The range of the denominator is [1, positive infinity) When x=1, the range of 1y is (0,5].

3.This question is directly divided into four quadrants (+ means that the value of the function is positive, and - means negative)1)sin+,cos+,tan+,cot+,y=42)sin+,cos-,tan-,cot-,y=-23)sin-,cos-,tan+,cot+,y=04)sin-,cos+,tan-,cot-,y=-2Of course, 0, 2, ,3 2 involve the meaninglessness of the function, so we will not discuss it.
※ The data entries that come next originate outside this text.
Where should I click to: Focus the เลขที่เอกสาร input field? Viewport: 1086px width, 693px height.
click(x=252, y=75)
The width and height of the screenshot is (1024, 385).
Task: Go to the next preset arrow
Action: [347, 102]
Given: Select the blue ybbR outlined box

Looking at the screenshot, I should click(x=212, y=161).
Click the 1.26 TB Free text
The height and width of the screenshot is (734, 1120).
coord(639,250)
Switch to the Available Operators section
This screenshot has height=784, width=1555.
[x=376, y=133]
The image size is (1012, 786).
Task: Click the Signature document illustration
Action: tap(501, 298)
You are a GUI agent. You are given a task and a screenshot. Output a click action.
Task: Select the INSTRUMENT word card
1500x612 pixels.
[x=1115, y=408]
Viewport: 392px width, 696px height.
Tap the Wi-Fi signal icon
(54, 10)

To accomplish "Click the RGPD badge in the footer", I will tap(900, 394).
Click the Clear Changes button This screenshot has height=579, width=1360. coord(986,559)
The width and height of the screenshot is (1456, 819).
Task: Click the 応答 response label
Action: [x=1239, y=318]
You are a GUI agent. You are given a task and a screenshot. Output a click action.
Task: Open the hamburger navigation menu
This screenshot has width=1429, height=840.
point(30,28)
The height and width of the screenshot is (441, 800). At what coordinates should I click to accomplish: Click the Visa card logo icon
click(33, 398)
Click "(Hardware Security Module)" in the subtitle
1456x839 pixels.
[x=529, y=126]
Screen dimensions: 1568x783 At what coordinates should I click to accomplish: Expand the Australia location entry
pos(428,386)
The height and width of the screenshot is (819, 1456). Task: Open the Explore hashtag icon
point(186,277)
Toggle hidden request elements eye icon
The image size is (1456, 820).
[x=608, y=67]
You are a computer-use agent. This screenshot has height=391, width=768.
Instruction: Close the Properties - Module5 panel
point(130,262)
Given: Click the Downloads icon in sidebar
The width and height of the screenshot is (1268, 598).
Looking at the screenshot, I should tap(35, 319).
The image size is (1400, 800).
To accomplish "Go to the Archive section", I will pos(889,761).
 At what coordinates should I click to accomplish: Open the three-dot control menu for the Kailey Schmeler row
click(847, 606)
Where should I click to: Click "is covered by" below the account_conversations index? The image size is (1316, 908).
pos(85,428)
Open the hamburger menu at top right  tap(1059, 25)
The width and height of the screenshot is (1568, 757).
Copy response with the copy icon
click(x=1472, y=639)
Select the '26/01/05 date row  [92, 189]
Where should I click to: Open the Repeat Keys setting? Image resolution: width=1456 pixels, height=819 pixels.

As a reminder, the function y=|x|x is a symbolic function, when x>0, y=1, x<0, y=-1, x=0 is meaningless.

4.First of all, to ensure that the formula under the root number is not less than 0, then the value range of x [0,4]x 2+4x is [0,4], and the open root number is [0,2] and then subtract with 2 to get the final value range of [0,2].

1 + 1/(2^x+1)]

The range of 2 x+1 is (1, positive infinity).

The range of 1 (2 x+1) is (0,1).

The value range of y is (1,2).

infinite, since the analytic formula has been given, and the range is also given.

So, you just need to determine the definition domain.

If the value range is [0,1].

y=-x^2+1

Obviously, x [-1 0], [0,1] are satisfied.

Obviously, [-1,0],[1,1 2][-1,1 6][-1,1 7] are all satisfied.

So y=-x 2+1,x [-1,0],[1,1 2][-1,1 6][-1,1 7].

Isn't that the function you've already decided??? How can you still ask how many such functions there are.

You didn't write the title wrong.

The function has been determined, and the number of defined fields can be determined according to the value range.

Depending on the defined domain, different functions can be derived.